India’s drug problem: Why WHO’s alert over Indian medicines in Gambia should not be ignored

Source: The post is based on an article India’s drug problem: Why WHO’s alert over Indian medicines in Gambia should not be ignored” published in The Indian Express on 10th October 2022.

Syllabus: GS 3

Relevance: low quality cough syrups in India and issues associated with it

News: Cough syrups manufactured by Maiden Pharmaceuticals has caused the deaths of 66 children in Gambia.

This has led Central Drugs Standard Control Organisation (CDSCO) and state authorities to investigate into cough syrups.

What are the findings of the WHO?

WHO said that its laboratory analysis of samples of these syrups have revealed the presence of unacceptable amounts of diethylene glycol and ethylene glycol.

These chemicals are toxic to humans, and can result in abdominal pain, vomiting, diarrhoea, inability to pass urine, headache, and altered mental state. It can also lead to acute kidney injury that can prove fatal in children.

India stopped the use of cough syrups that contained these toxins after 17 children died in Jammu and Kashmir.

However, the initial inquiries have revealed that Maiden Pharmaceuticals manufactured the cough syrups only for export to Gambia.
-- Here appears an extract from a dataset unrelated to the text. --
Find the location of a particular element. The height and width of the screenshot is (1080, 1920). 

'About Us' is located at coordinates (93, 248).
What led to the manufacture of the cough syrups even though they were stopped by the government?

The Drugs and Cosmetic Act, 1940 says that the state authorities are responsible for monitoring the manufacture and sale of drugs. While CDSCO is responsible for laying down standards and providing expert advice to regulators in the states.
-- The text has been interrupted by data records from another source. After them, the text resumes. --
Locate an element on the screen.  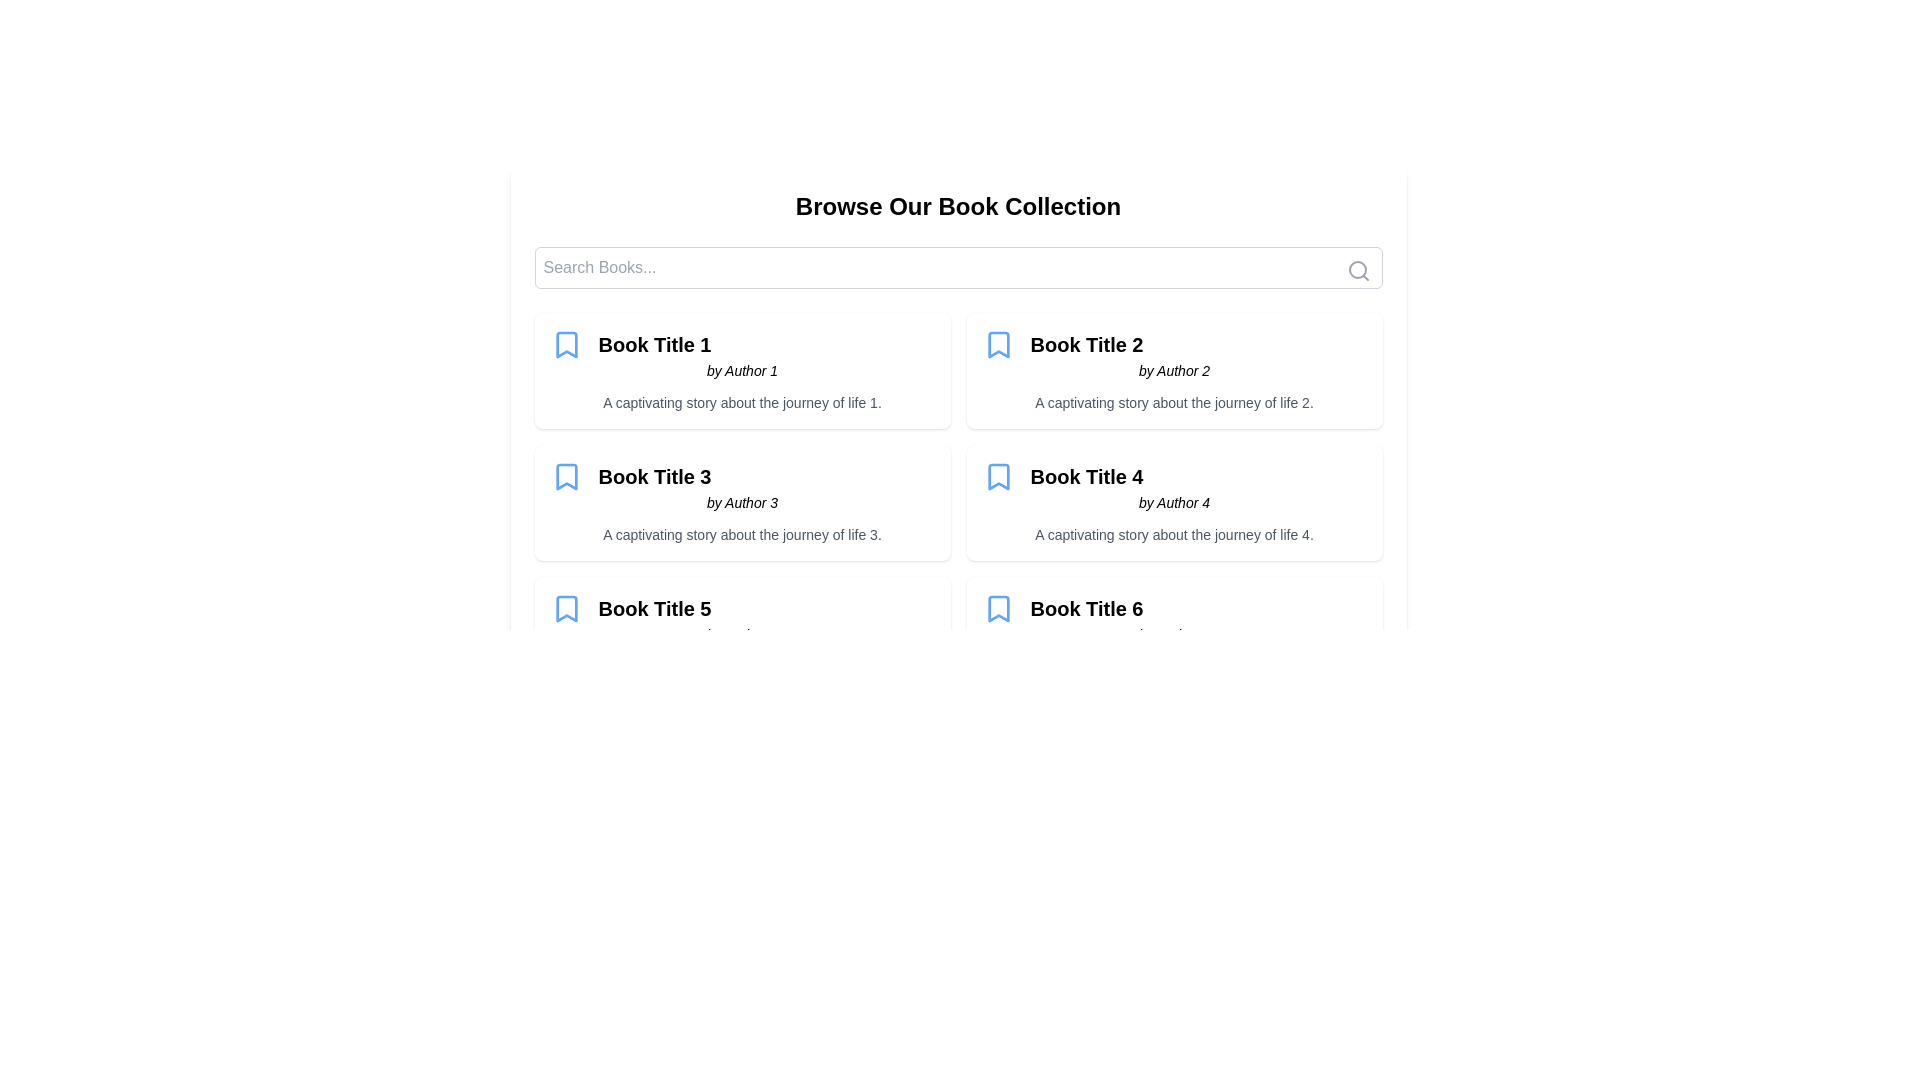
the magnifying glass icon styled as an SVG graphic located at the right edge of the search bar is located at coordinates (1358, 270).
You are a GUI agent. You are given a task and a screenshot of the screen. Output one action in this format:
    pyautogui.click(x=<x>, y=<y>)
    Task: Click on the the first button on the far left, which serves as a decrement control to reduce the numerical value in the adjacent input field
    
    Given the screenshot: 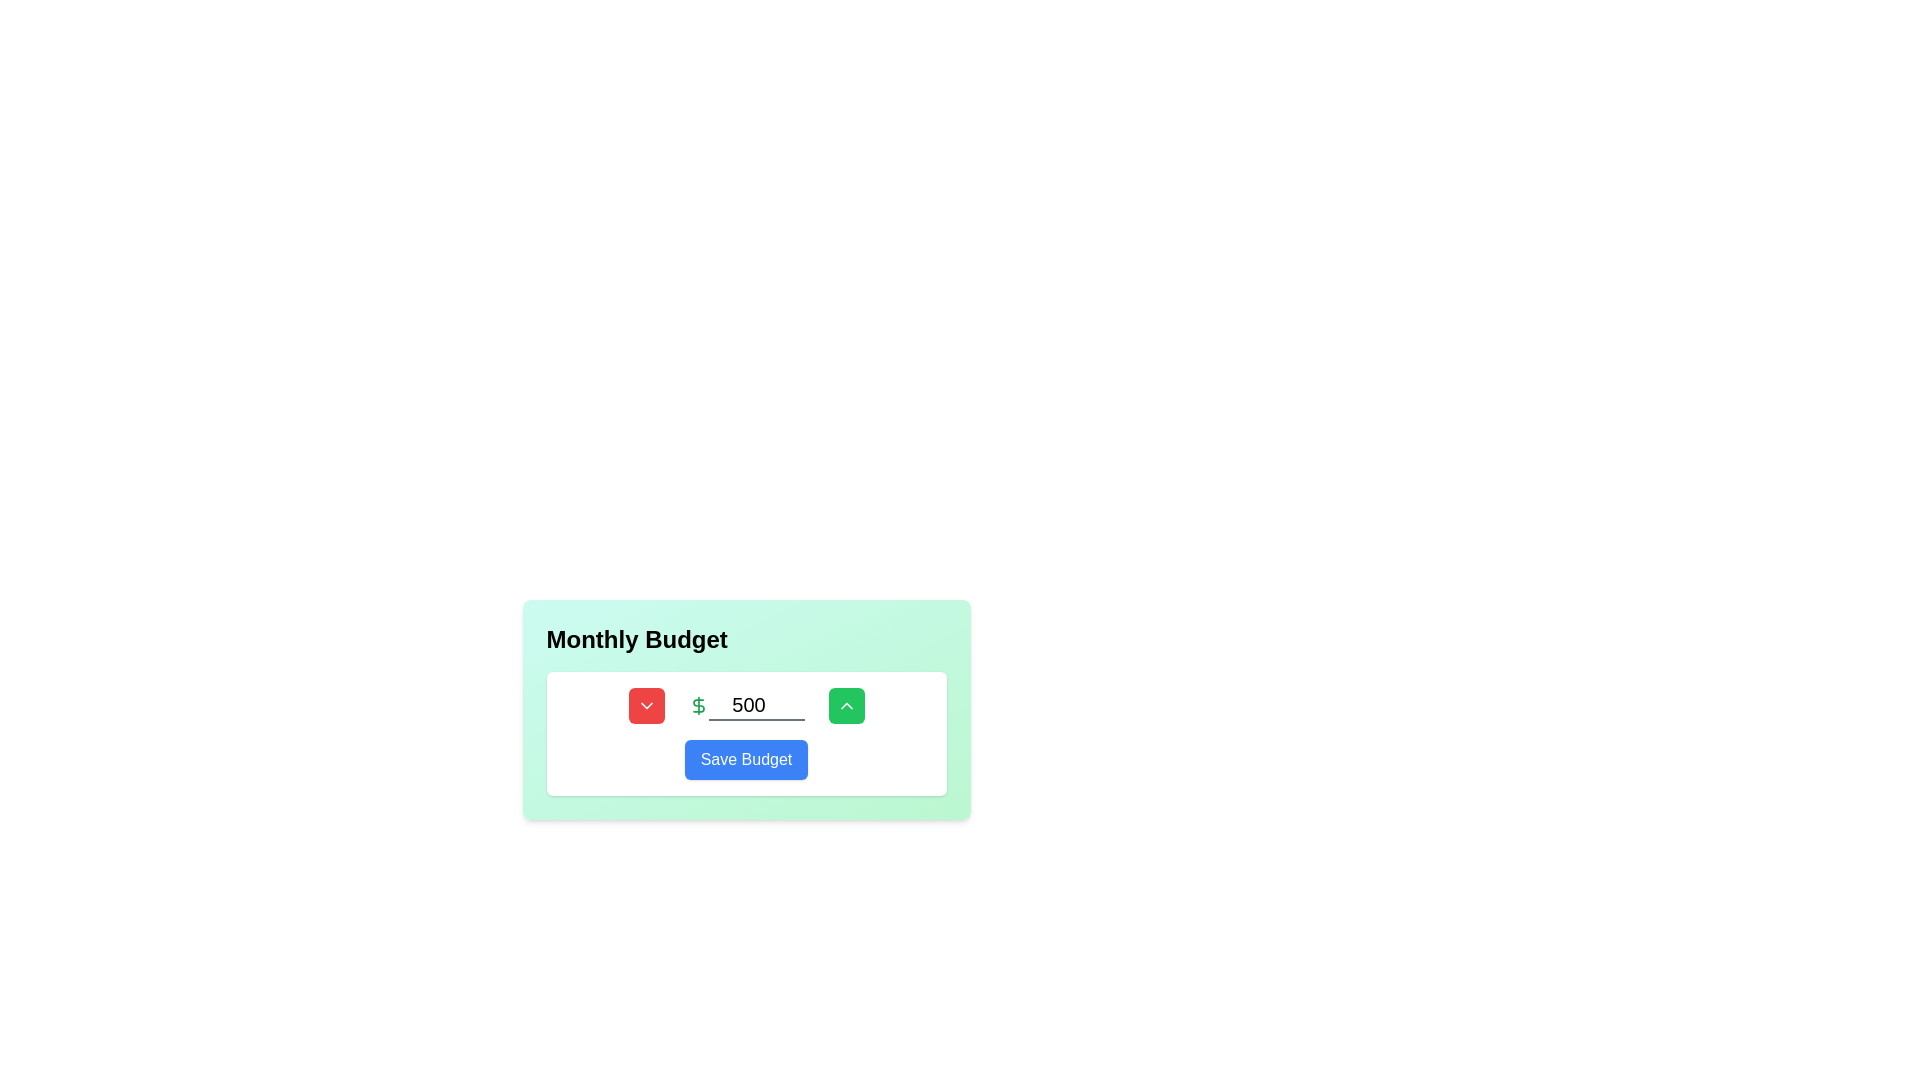 What is the action you would take?
    pyautogui.click(x=646, y=704)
However, after the tragedy of Jammu and Kashmir there is very little information shared between the state and the centre.

Moreover, drugs that fail quality tests in one state continue to be sold in others due to the lack of binding mechanism to recall of such medicines.
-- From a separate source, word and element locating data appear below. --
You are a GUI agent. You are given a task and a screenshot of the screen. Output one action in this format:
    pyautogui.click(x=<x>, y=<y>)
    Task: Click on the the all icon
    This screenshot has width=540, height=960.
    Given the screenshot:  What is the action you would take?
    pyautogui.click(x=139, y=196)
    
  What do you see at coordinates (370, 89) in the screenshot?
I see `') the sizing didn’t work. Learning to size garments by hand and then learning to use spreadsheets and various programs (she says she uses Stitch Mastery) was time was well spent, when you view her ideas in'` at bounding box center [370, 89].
What are the concerns associated with the low quality of drugs?

According to a CDSCO survey in 2014-2016, about five per cent of Indian drugs mostly manufactured by large pharma companies failed the quality test.

There has also been quality concern raised by national and international observers over the pharmaceutical products of India and many have been rejected for the quality.

Therefore, there is a need for the pharma industry to set up mechanisms for cooperation on quality control amongst firms.

Moreover. the situation like that of Gambia can harm India’s hard-earned reputation of being the pharmacy of the Third World.